WHAT THE TASK ASKS:
Copy each of the following entries word for word, leaving out the pictures.

-------- RECORDS SUPPLIED --------

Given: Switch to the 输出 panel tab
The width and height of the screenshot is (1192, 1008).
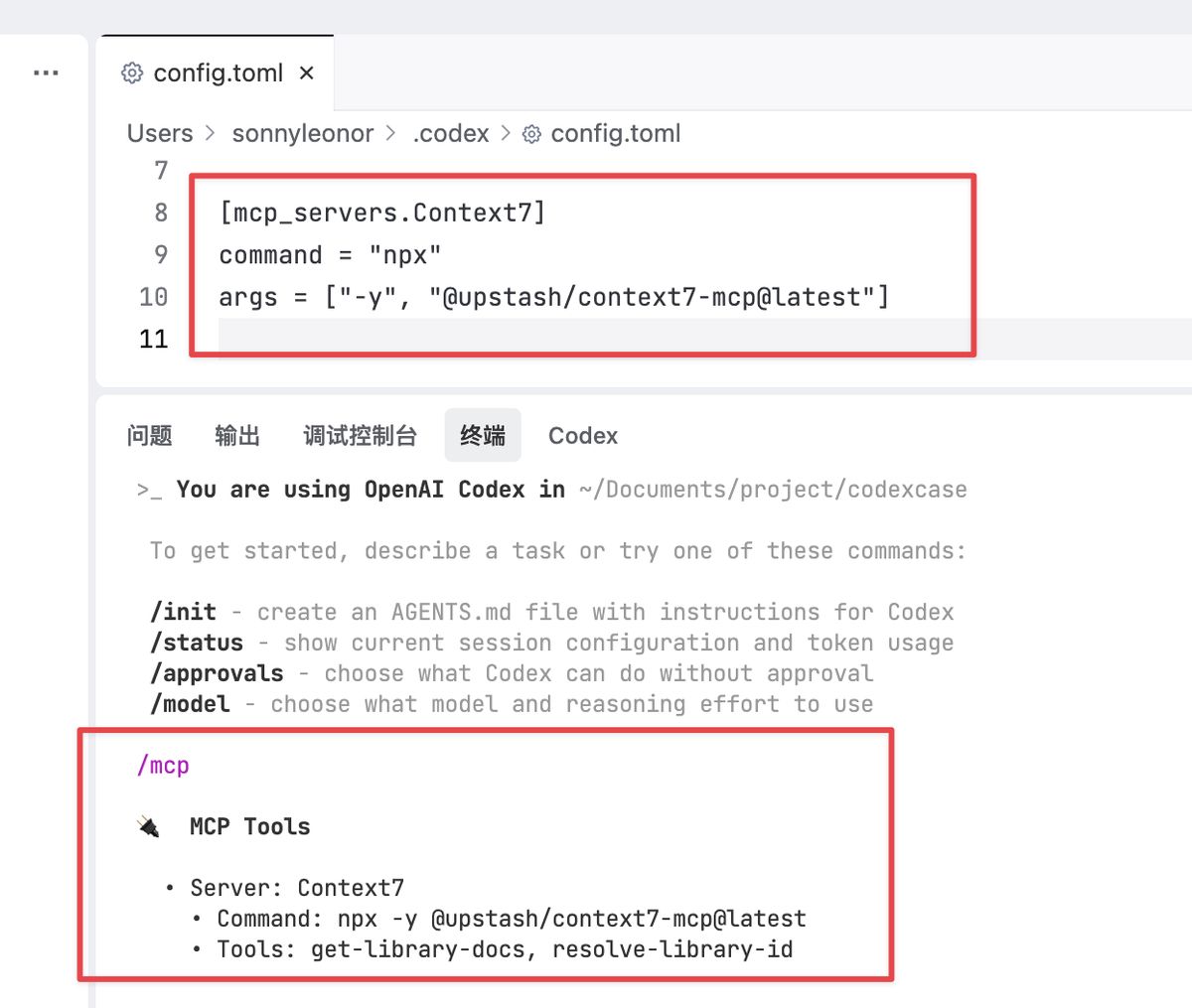Looking at the screenshot, I should [237, 436].
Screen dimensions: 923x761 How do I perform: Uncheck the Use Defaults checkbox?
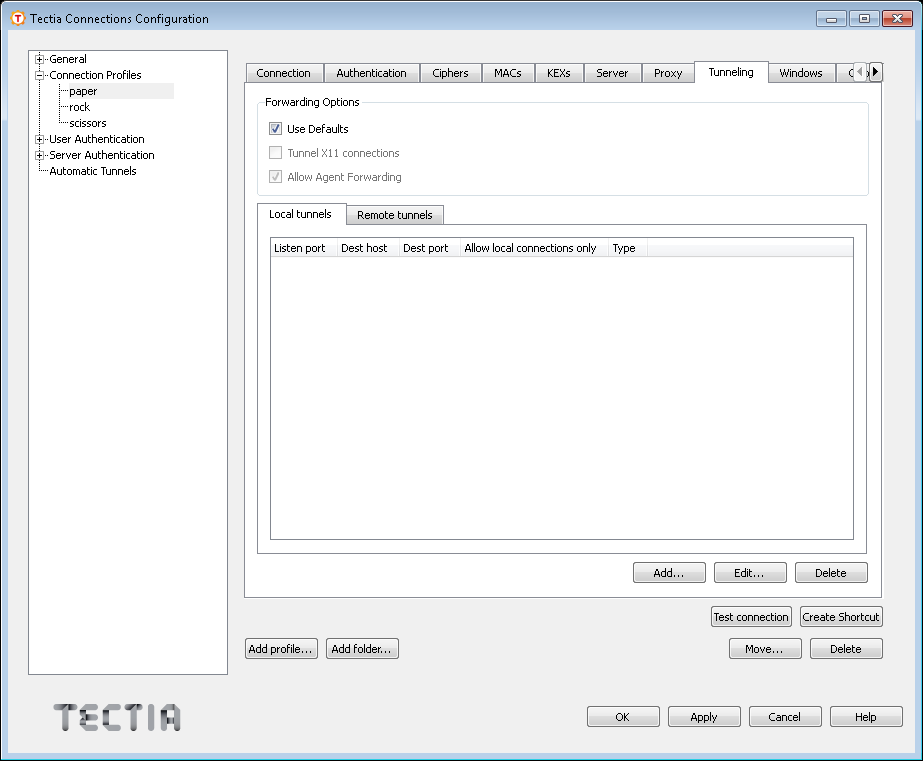point(276,129)
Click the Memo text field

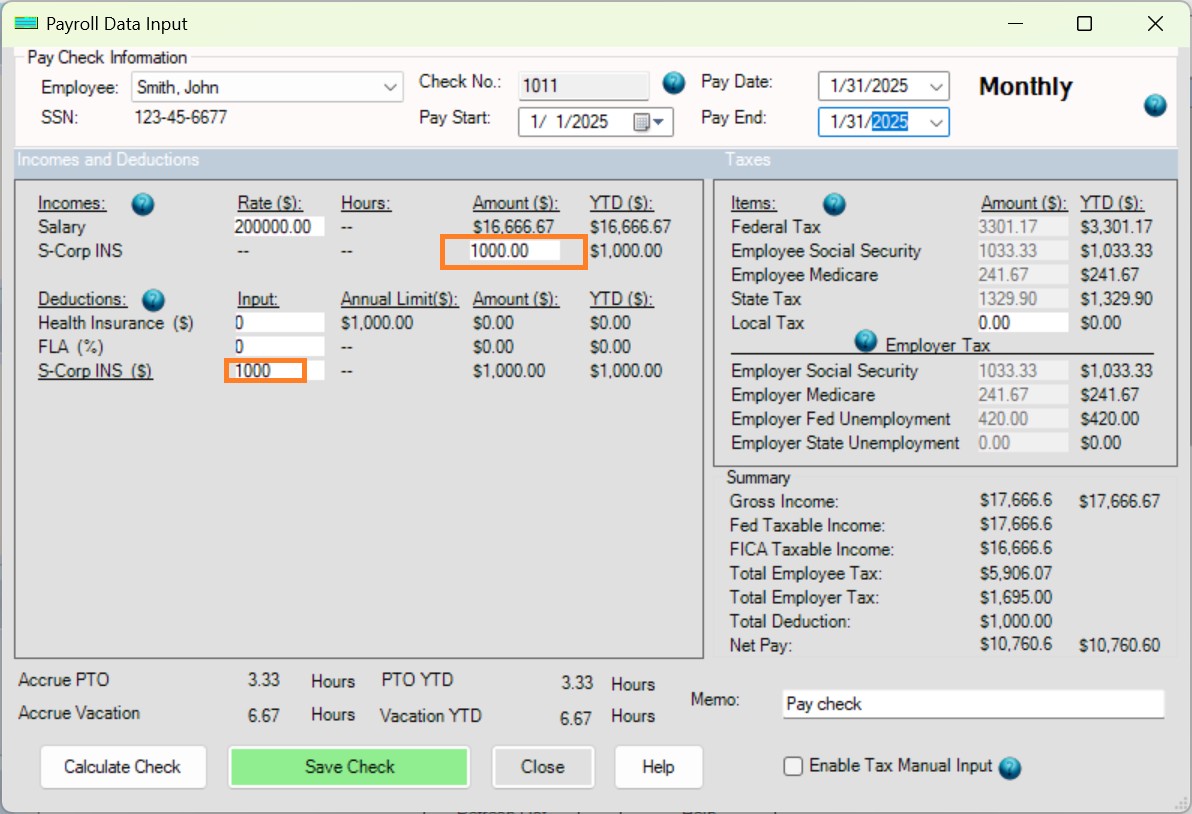[x=972, y=704]
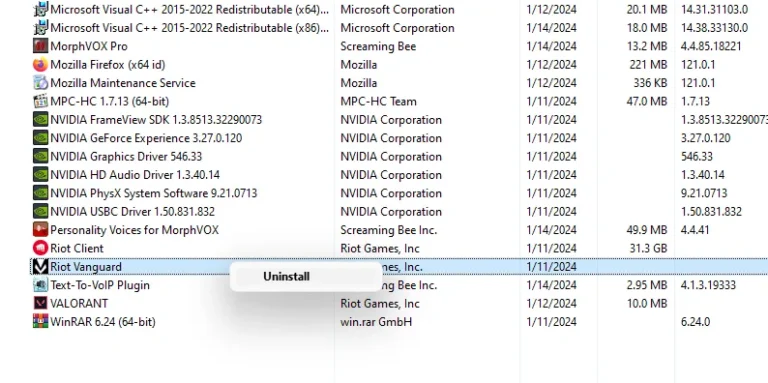Select the Riot Vanguard icon

tap(40, 267)
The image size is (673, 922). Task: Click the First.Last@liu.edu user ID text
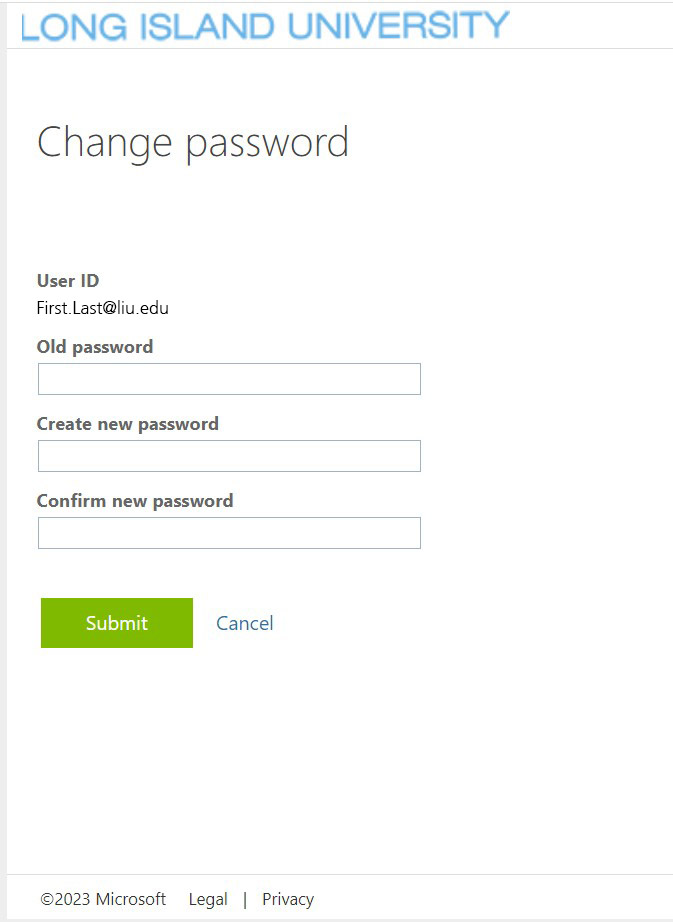click(103, 308)
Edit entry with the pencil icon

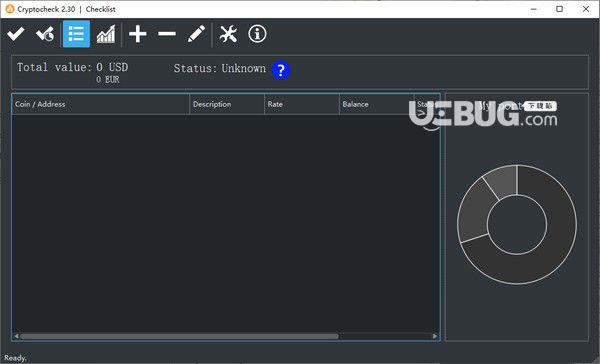coord(196,34)
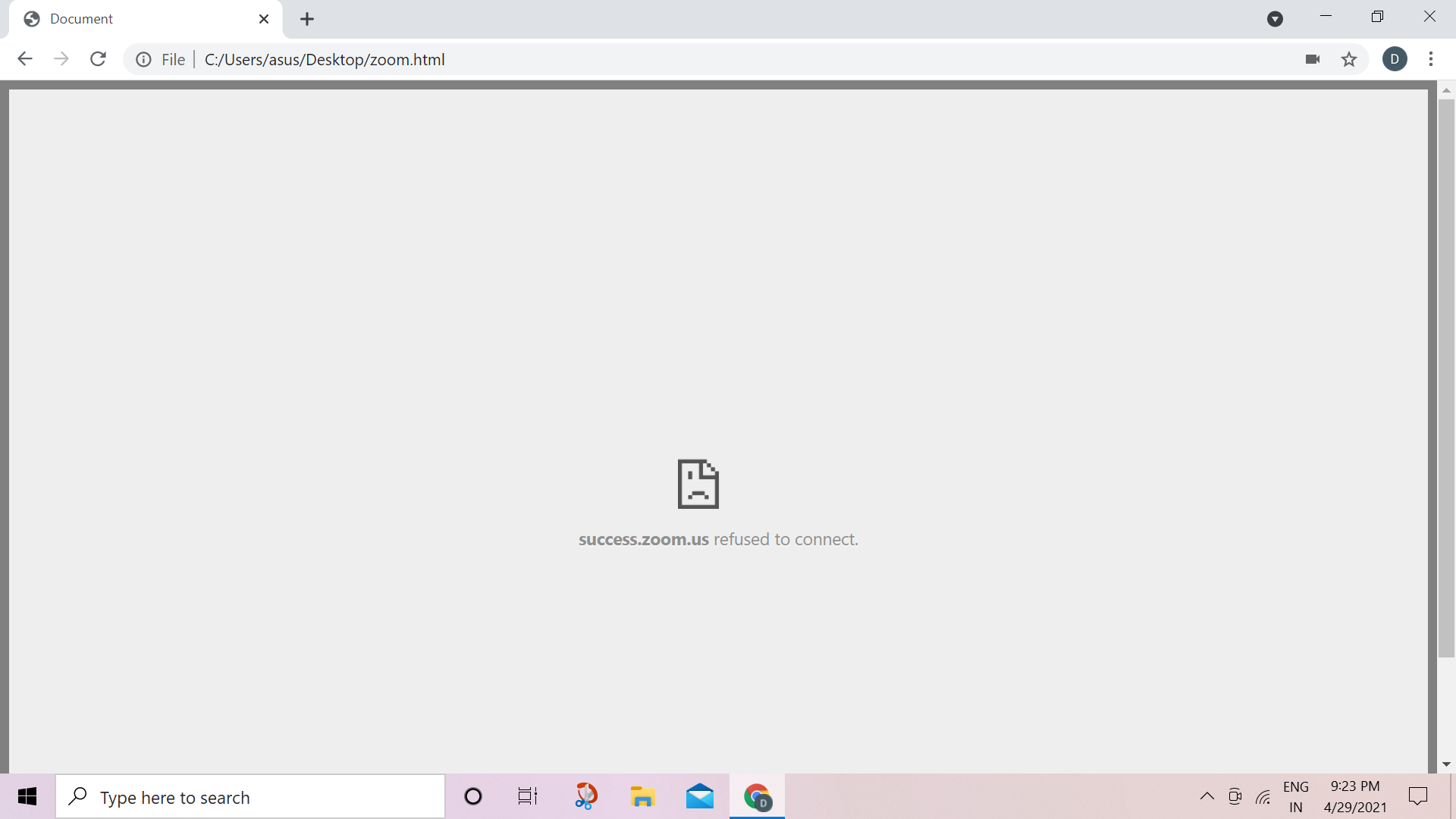Viewport: 1456px width, 819px height.
Task: Open Chrome three-dot menu
Action: pyautogui.click(x=1431, y=59)
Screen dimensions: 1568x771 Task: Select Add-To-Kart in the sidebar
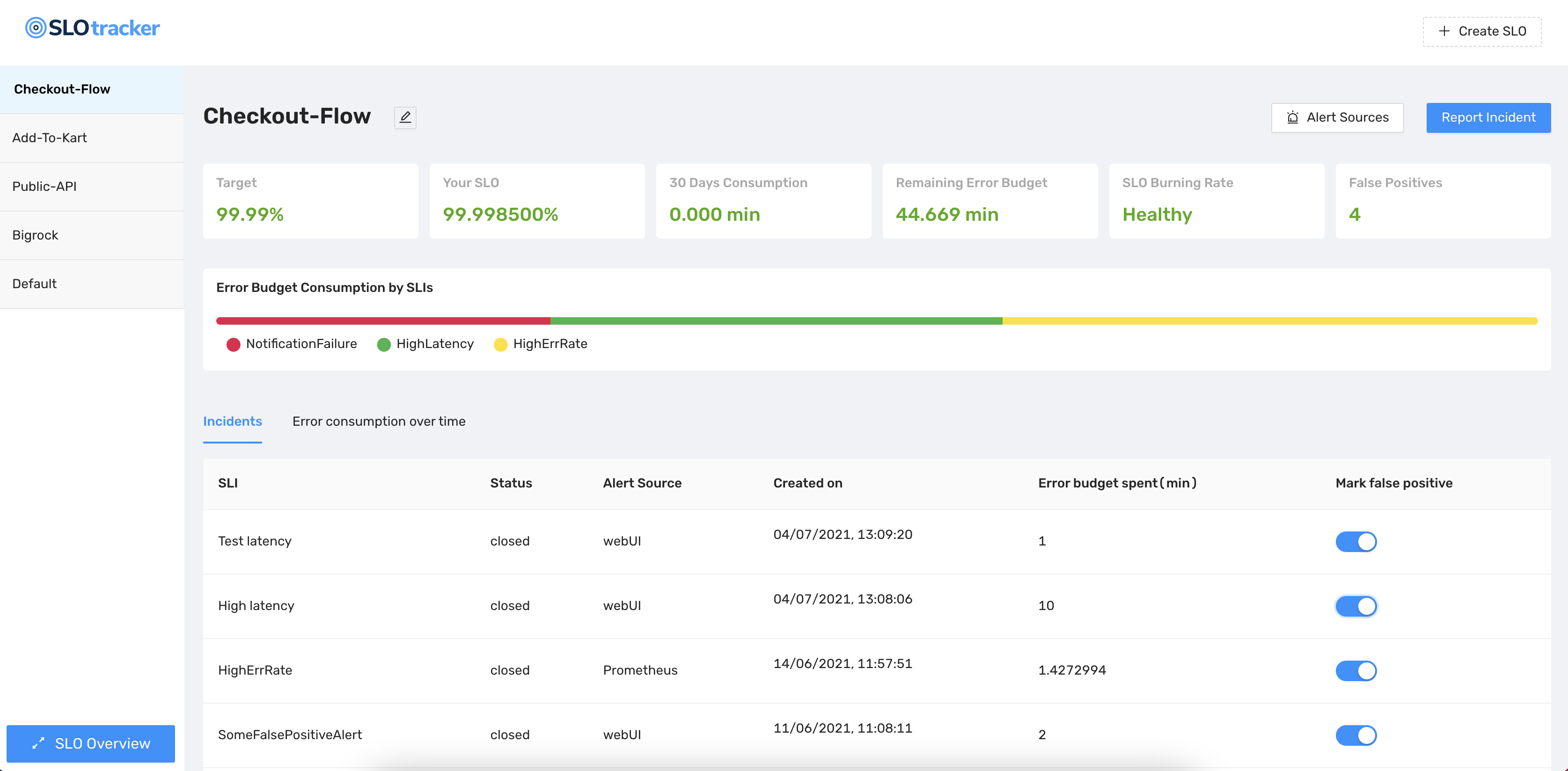pyautogui.click(x=49, y=138)
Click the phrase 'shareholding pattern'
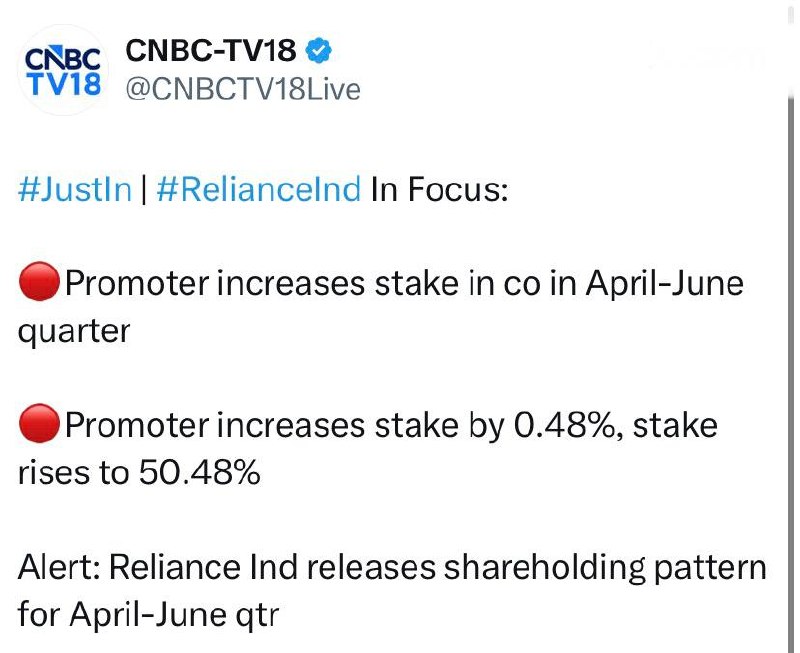Screen dimensions: 800x653 (605, 568)
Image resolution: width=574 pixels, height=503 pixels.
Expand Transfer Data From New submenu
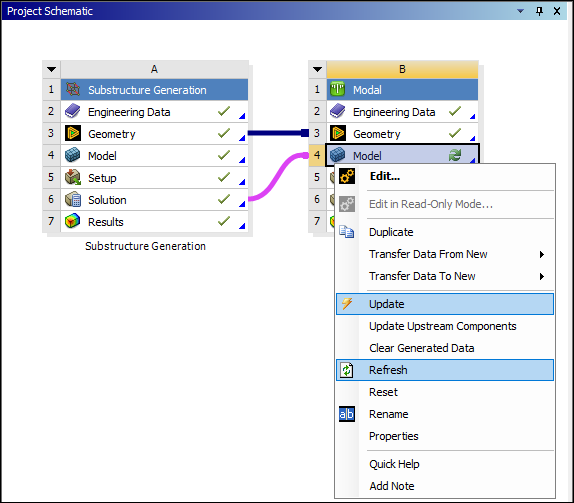click(x=542, y=254)
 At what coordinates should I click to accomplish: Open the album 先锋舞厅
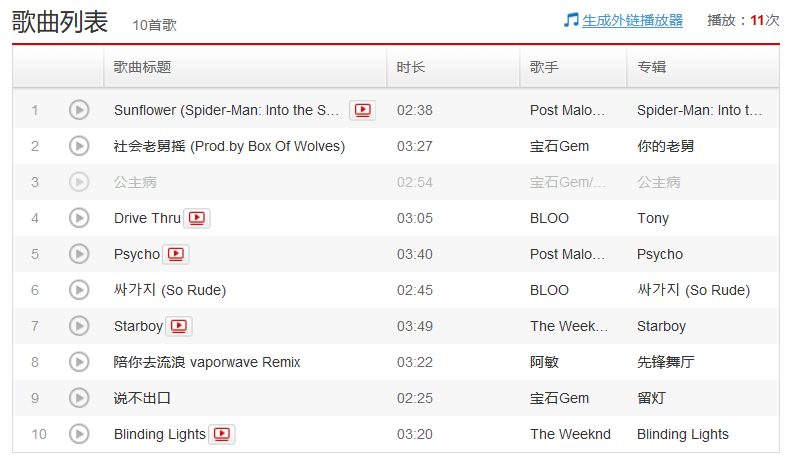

--------

RIGHT ANSWER:
Given: Switch to the 输出 panel tab
The width and height of the screenshot is (1192, 1008).
Looking at the screenshot, I should [237, 436].
Screen dimensions: 923x761 How do I perform: Uncheck the Use Defaults checkbox?
point(276,129)
Click the Memo text field

[x=972, y=704]
Select the Riot Vanguard icon

tap(40, 267)
The image size is (673, 922). Task: Click the First.Last@liu.edu user ID text
click(103, 308)
Edit entry with the pencil icon

coord(196,34)
Viewport: 1456px width, 819px height.
Task: Open Chrome three-dot menu
Action: pyautogui.click(x=1431, y=59)
Screen dimensions: 1568x771 Task: Select Add-To-Kart in the sidebar
pyautogui.click(x=49, y=138)
Click the phrase 'shareholding pattern'
Screen dimensions: 800x653 (605, 568)
Image resolution: width=574 pixels, height=503 pixels.
Expand Transfer Data From New submenu
click(x=542, y=254)
 At what coordinates should I click to accomplish: Open the album 先锋舞厅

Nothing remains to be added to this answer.